À SST cabe assessorar os municípios na implantação dos serviços de atendimento aos beneficiários do BPC e nas estratégias para busca ativa de novos beneficiários. Além disso, são realizadas visitas técnicas para monitorar como os municípios estão atuando para garantir a qualidade do atendimento.

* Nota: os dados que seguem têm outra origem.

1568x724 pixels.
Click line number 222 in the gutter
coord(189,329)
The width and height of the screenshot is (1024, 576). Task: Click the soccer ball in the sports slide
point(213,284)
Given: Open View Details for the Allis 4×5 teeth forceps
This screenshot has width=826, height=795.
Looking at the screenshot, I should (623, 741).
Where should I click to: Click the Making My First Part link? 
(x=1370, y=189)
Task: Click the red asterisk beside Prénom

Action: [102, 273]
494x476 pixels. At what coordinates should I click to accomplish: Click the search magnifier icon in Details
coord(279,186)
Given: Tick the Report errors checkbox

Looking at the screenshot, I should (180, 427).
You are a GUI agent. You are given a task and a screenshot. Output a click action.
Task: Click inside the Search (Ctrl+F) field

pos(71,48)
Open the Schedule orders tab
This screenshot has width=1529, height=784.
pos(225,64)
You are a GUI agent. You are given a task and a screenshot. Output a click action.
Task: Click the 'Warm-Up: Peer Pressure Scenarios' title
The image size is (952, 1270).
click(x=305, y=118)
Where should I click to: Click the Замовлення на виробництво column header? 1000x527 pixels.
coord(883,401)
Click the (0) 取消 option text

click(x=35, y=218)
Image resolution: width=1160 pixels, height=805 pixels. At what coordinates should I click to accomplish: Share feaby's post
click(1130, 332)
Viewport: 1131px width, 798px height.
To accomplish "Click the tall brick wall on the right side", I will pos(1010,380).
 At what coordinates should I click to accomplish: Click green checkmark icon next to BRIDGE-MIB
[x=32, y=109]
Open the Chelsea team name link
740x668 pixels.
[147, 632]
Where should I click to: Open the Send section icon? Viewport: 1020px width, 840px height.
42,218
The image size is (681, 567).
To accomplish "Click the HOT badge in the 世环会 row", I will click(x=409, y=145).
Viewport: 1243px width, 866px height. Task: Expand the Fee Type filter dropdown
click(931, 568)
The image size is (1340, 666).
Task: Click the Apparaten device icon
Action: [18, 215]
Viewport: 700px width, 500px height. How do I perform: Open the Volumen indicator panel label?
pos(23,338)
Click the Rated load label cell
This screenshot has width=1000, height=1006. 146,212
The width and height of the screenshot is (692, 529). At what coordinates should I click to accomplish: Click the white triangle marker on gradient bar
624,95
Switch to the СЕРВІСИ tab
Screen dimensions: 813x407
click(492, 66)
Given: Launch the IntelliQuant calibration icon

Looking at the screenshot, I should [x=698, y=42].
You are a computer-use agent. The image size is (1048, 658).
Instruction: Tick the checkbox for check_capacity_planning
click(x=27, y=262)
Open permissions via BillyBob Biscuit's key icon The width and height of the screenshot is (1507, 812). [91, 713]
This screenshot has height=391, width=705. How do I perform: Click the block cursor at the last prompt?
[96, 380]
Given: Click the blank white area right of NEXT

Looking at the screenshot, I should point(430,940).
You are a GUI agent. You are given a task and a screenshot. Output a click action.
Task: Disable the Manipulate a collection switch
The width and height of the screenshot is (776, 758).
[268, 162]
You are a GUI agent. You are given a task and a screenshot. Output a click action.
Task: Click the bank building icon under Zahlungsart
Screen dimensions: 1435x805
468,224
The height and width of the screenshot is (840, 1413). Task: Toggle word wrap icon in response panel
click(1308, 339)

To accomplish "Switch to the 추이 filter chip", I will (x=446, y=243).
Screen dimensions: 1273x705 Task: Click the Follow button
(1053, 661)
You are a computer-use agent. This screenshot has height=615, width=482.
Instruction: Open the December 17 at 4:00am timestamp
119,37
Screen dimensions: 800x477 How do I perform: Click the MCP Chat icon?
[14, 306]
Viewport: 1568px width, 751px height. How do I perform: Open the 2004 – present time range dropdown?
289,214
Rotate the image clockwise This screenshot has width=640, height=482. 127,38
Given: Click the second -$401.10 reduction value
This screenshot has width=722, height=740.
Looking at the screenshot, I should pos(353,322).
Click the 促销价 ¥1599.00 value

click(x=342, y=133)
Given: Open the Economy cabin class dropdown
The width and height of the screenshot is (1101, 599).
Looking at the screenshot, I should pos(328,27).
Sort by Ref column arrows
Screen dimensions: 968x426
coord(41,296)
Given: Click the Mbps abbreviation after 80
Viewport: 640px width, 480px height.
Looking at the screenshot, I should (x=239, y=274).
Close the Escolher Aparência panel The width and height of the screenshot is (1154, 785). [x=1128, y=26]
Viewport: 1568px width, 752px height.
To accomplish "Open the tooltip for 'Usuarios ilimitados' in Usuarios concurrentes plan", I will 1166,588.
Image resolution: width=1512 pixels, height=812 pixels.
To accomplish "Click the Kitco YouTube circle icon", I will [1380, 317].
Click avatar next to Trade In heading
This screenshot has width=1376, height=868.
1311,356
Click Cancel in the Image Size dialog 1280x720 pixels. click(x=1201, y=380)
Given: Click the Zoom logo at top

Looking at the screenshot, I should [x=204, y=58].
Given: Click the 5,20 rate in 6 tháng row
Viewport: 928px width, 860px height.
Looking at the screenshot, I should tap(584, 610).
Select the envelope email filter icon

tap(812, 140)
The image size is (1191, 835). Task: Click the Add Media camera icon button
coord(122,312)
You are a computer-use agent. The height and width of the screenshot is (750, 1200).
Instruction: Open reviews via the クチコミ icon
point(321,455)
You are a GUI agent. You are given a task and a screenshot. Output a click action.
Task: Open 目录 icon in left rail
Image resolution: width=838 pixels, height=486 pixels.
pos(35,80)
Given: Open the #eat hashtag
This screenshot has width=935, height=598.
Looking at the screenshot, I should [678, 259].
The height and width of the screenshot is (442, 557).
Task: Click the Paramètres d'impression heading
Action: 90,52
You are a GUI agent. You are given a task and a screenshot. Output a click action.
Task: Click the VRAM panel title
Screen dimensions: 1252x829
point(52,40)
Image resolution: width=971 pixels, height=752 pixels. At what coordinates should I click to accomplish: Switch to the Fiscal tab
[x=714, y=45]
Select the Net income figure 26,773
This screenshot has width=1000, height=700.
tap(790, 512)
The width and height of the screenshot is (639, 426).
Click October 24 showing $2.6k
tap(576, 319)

Para crianças e adolescentes, até 18 anos, portadores de deficiência e beneficiárias do BPC, existe o BPC na escola. O objetivo é garantir o acesso e a permanência na escola através da atuação conjunta de setores como assistência social, educação, saúde e direitos humanos. “É fundamental identificar os fatores que impedem estas crianças e adolescentes de freqüentarem a escola ou de terem acesso a outras políticas sociais. Ao identificarmos as barreiras, poderemos construir estratégias conjuntas para melhor a qualidade de vida das crianças e adolescentes beneficiárias do BPC”, lembrou Renata Nunes, técnica da Gerência de Proteção Social Básica da SST.

Entre os principais problemas que impedem o acesso à escola estão problemas graves de saúde; falta de acessibilidade nas ruas, calçadas e transportes; falta de acessibilidade na escola (como a ausência de banheiros adaptados e rampas); falta de profissionais de apoio. Além disso, muitas famílias temem que crianças e adolescentes portadores de deficiência sofram violência ou discriminação. Santa Catarina tem 67 municípios que participam da segunda fase do BPC na Escola, desde setembro 2011.

Censo 2010

De acordo com informações do Censo 2010, o número de brasileiros que declararam ter algum tipo de deficiência chega a 45 milhões, ou, 24% da população.  E deste total, quase 13 milhões de pessoas disseram aos pesquisadores do IBGE que têm uma deficiência grave motora, visual, auditiva ou mental. Ainda, segundo a pesquisa, mais de dois milhões de pessoas afirmaram ter deficiência auditiva grave e mais de quatro milhões declararam ter problemas motores severos, por exemplo.